The Merovingians: a secret bloodline so famous that “secret” hardly fits. Historians say they were a line of Frankish kings who ruled the remains of Roman Gaul until 751, when Pippin the Short, father of Charlemagne, claimed the crown for himself. Myths say they’re the descendants of a pagan sea god and a mortal queen. Conspiracy theorists say they’re descendants of Jesus Christ: children brought north by Joseph of Arimathea. Pop occultists and New Age thinkers believe a secret society called the Priory of Sion protects the Merovingians, hoarding money and political influence for the day they’ll rule the West. The Grail myths are an allegory for the bloodline; the cup is the womb of Mary Magdalene.

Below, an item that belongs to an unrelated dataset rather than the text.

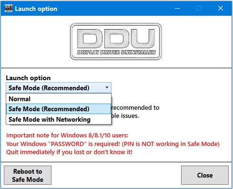This screenshot has height=189, width=233.
Task: Click the greyed-out maximize window button
Action: [x=199, y=8]
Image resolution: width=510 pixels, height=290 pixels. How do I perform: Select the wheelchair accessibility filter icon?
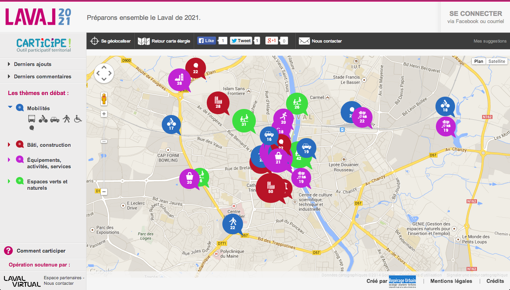[78, 119]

These are all lies of the cleverest kind, cloaked in particles of truth and filled with alternate deceptions, skeptic veers from one trick to another. The Merovingians designed them that way to tempt people from all walks of life into their service. The pious, the paranoid and the greedy choose the tale they like and build their small empires for the Long-Haired Kings’ benefit.

While the Roman Empire passed its apex, the Merovingians’ Salian ancestors practiced strange rituals by the North Sea. They migrated to Gaul, where Merovech subdued the last Roman authorities. The people said he worked miracles and was half-god himself.

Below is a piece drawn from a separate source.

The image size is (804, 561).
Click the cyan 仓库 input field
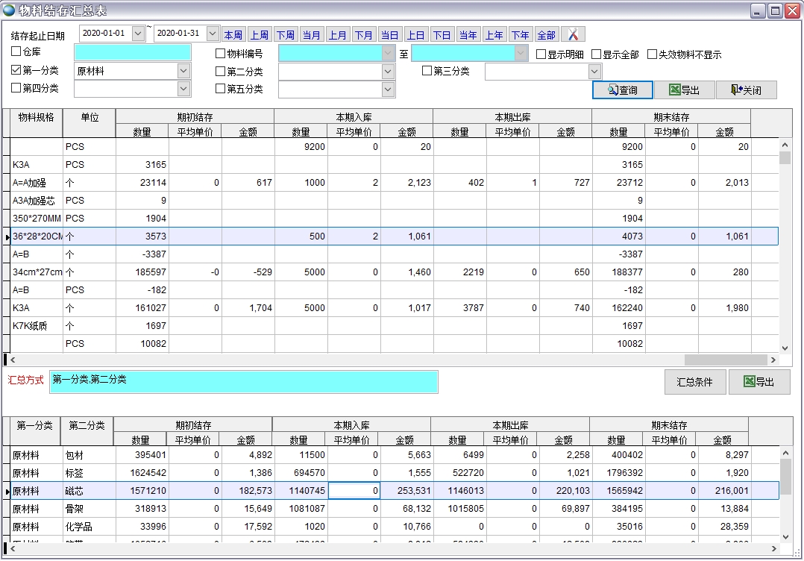tap(133, 52)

The Merovingians grew strong. Between their powers and wizard allies, the people thought they were living saints — or pagan gods. The Dynasty made no attempt to correct them. It tolerated Christianity, entering its members into the rolls of saints with displays of miraculous power. They privately claimed to be divine beings worthy of sacrifices. Court administrators fed their appetite for worship, offering wealth, burnt offerings and slaves to the hidden “gods of the Franks.”

They turned from overlords to parasites, wallowing in the kingdom’s wealth while others fought and ruled. In secluded towers the wizards among them performed strange experiments. They occasionally traveled to their ancient Salian shores where the family had originated, but refused to speak of anything they did there.

There was a real Priory of Sion, several in fact, all devoted to spreading the myth of the Merovingians' divine right. The false prophecy came true, because the Long-Haired Kings made it so by whispering in the ears of fringe historians and amateur occultists. Modern Merovingians pretend to be wizards when it suits them, but when they feel especially confident they claim to be secret roylaty descended from Christ, or even from Atlantis.

They indulge their old habits whenever possible, living inside richly appointed estates while their servants preach and fight. In these inner sanctums they practice rituals from the oldest days, when they were barbarians by the sea. Even after all these years, outsiders don't know their purpose or the power they call from the ocean depths.